As early as 1928, there were deliberations to construct a glider landing field in Uetersen, but it took several years before the first aircraft would take flight. In June 1933 the first glider lifted off and 69 gliders were started until 1934. The biggest challenge, however, was that the sports grounds had to share with the local sports clubs and a large number of people were always present.

The airfield was transformed into a military airfield in the summer of 1935 when the runway was completed. On July 25, 1936, the first motor aircraft landed, piloted by a flight-student of the Flying School Magdeburg. The military-airfield was used in World War II by the Ju 52, Heinkel He 111, Messerschmitt Bf 109 and Bf 110 and several crashes occurred, killing people.

It was also connected to the international airfreight network. The German Lufthansa began operating the air cargo route Uetersen-Copenhagen on January 29, 1940.

The Royal Air Force remained here until the end of November 1955.

The airfield was renamed Marseille Barracks (Marseille-Kaserne) on October 24, 1975, named after German World War II fighter pilot Hans-Joachim Marseille.

On May 13, 1987, private pilot Mathias Rust took off from Uetersen, flying a Cessna F172P, registration D-ECJB, and eventually landed in Red Square Moscow.

The airfield was also home of German Air Force Museum Uetersen from 1956 until 1995, when Luftwaffenmuseum der Bundeswehr was relocated to Berlin-Gatow.

In the 1970s, a Goodyear Blimp N2A airship was a guest.

Today's airfield is used exclusively for civil purposes.

The wings & wheels event was done annually here.

==Airlines companies, clubs and destinations==
The following airlines offer charter flights at Uetersen Airfield:
- It is the homebase for the business charter operations of Air Hamburg, the biggest company located at the airfield.
- Luftsportverein Kreis Pinneberg e. V. LSV (gliding flight)
- Sailing club Uetersen e.V. SCU (gliding flight)
- Aero-Club Pinneberg e.V. (motor flight)
- Motorfluggemeinschaft Hamburg e.V. (motor flight)
- Hamburger Luftsport e.V. (roof club of some Hamburg air sports clubs, motor and gliding flight)
- Canair aviation company and pilot training,
- Nordcopters GmbH (Helicopter Flight School & Aviation Company),
- HanseAIR, flying school for private pilots, aerobatics and airplane,
- AerialSign, (aerial advertising).

==Major incidents==
1. On July 29, 1999, a Cessna 152 crashed while attempting a go-around during landing.

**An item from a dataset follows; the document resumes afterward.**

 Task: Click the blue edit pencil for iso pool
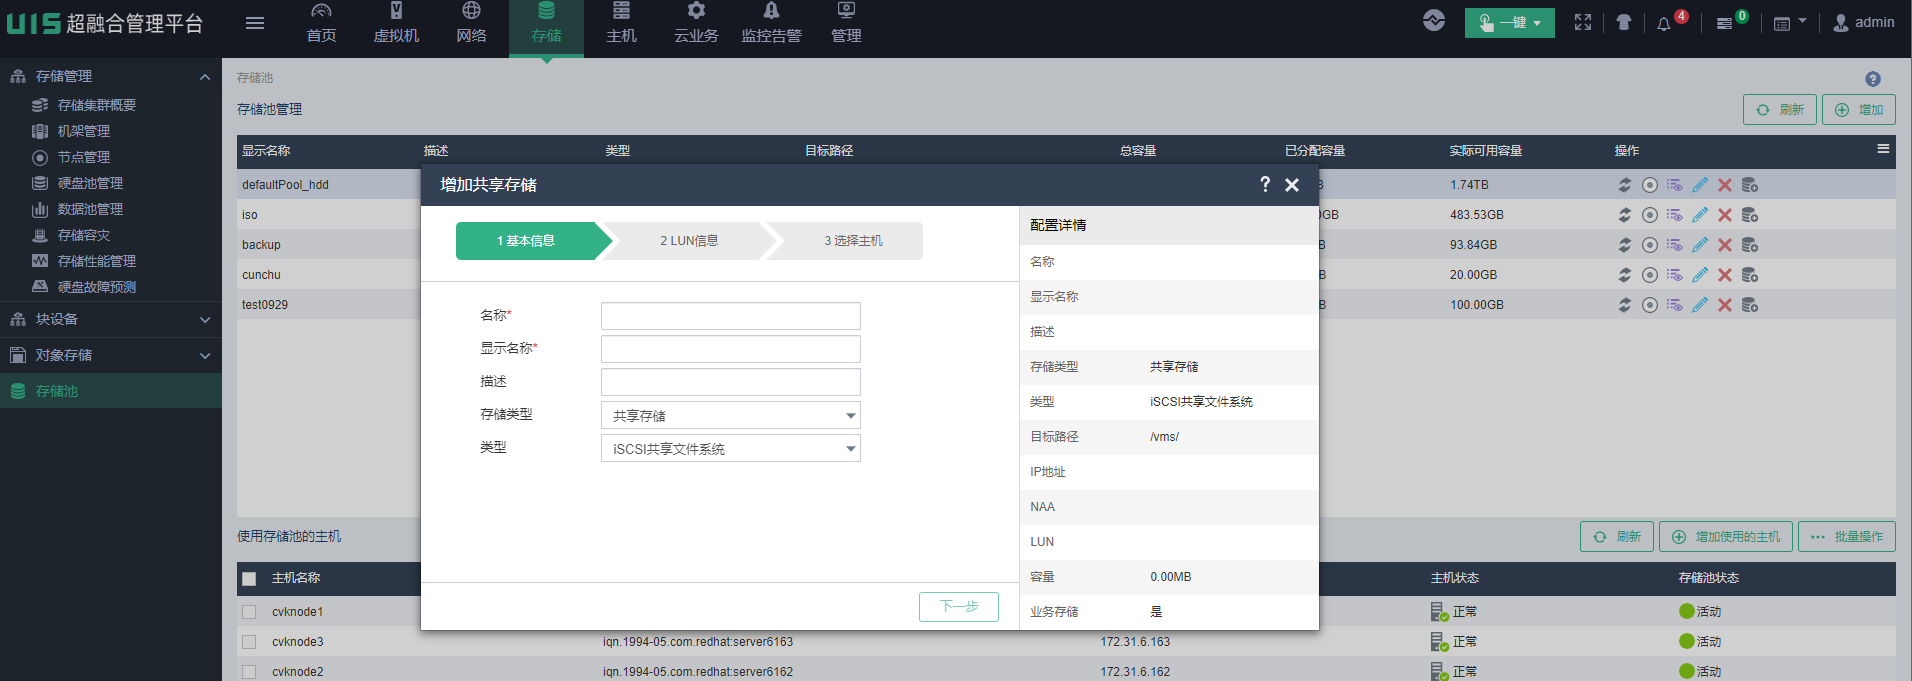[x=1700, y=215]
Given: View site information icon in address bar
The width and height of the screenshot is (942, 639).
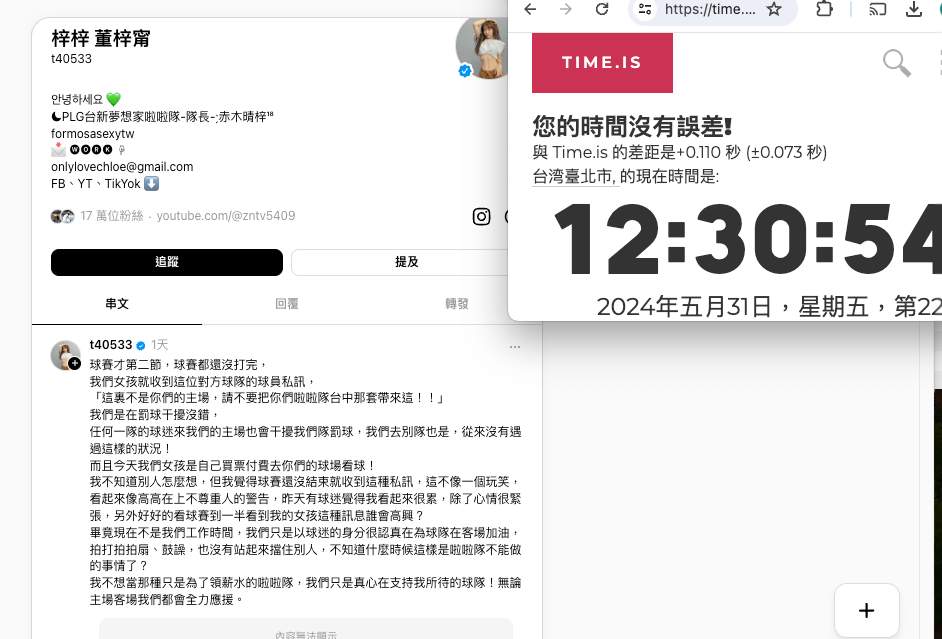Looking at the screenshot, I should [645, 9].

The flight instructor died, the student survived but was seriously injured.
2. On February 12, 2000, a Ruschmeyer R90 crashed on runway 27. All 3 occupants were killed.
3. On September 2, 2009, a Robinson R22 being used for training crashed shortly after takeoff. The helicopter was completely destroyed, the pilot survived.
4. On March 18, 2010, a Cessna 152 crashed on the runway during landing. One of the two occupants was lightly injured in the accident.
5. On August 7, 2013, a Cessna 172 crashed into a nearby forest after takeoff. Both occupants were killed.
6. On March 22, 2019, a Van's RV 12 crashed into trees during landing with engine problems. Both occupants were uninjured.
7. On September 2, 2021, a B&F Technik FK-9 Mark II D-MNOM at the north south direction curve made a too close approach at the wrong side of the airfield building, crashed on the Trees at Parking Lot and felt to ground, suffered serious injuries and ultralight airplane was complete destroyed.
8. On August 9, 2026, a French Dyn'Aéro MCR4S F-PGRJ aircraft crashed on approaching Heist when it apparently tilted and the engine stopped. It was complete destroyed and one person died.

==Curiosities==

- The former German Air Force Canadair Sabre CL-13B Mk.6 JB+110 Luftwaffe, Construction Number 1643, with its Turbine removed remains on display in the parking lot. It was on exhibit at the museum until the relocation of the museum to Berlin.